======== PAGE TEXT

The hidden beauty of La Paz

You don’t have to look too far to appreciate the initial appeal of La Paz – mountain backdrop, sweeping crescent bay and hillside streets climbing up from the beachside malecon.

Walking the malecon is the best way to orient yourself to La Paz. It runs the length of the historic centre and is lined with benches and palm trees. Amazingly, it is utterly free of touts pestering you about timeshares or boat rides. In fact, since the main road divides the malecon from the shops and restaurants, a stroll along the water lives up to the city’s name – Peace.  People-watching is what it’s all about.

Maritime-themed sculptures dot the boardwalk – dolphins, mermaids and whales. We had fun watching the little boy to the right in this photo. We walked along with him as he took great joy in running away from his mother, grandmother and auntie – all of them calling him back with zero success.

The northern part of the malecon is home to a great number of fishing boats – some of them still in use, others obviously retired.


The southern end of the malecon has tour operators taking boats out to Espiritu Santo – part of a UNESCO World Heritage site comprising hundreds of islands. Snorkelling, diving and kayaking are all part of the tours and swimming with whale sharks is a huge draw.  Our timing was off – on the calm days we were doing other sightseeing and a number of days were simply too windy for the boats to go out safely.  We will try our luck when we stop here on our way back north.

Jacques Cousteau holds his rightful place on the malecon, casting his gaze over the Sea of Cortez, which he called “the world’s aquarium.”

Even though the temperatures have not been that warm (18-22 degrees),  the sun is still very intense. I’ve given up on vanity  and we’re never without hats and water bottles.

Most Mexican towns of any size have a cathedral and a plaza that form the centre of town. We parked in front of La Catedral de La Paz and returned to find pilons around our truck; they were attempting to clear space for a wedding. We wanted to watch for a glimpse of the bride, but needed to move out of there.

================

— YOUR TASK —
In one to three sentences, explain why the La Paz travel piece says the writers didn't take a boat out to Espiritu Santo.

======== RAW DATA

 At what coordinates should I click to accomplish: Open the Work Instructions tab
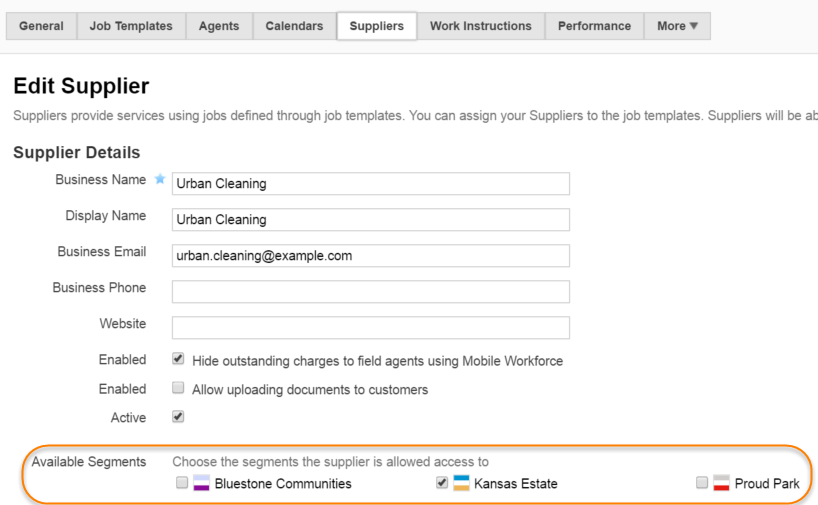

================

— RIGHT ANSWER —
Their timing was off. On the calm days they were busy with other sightseeing, and on a number of days it was too windy for the boats to go out safely.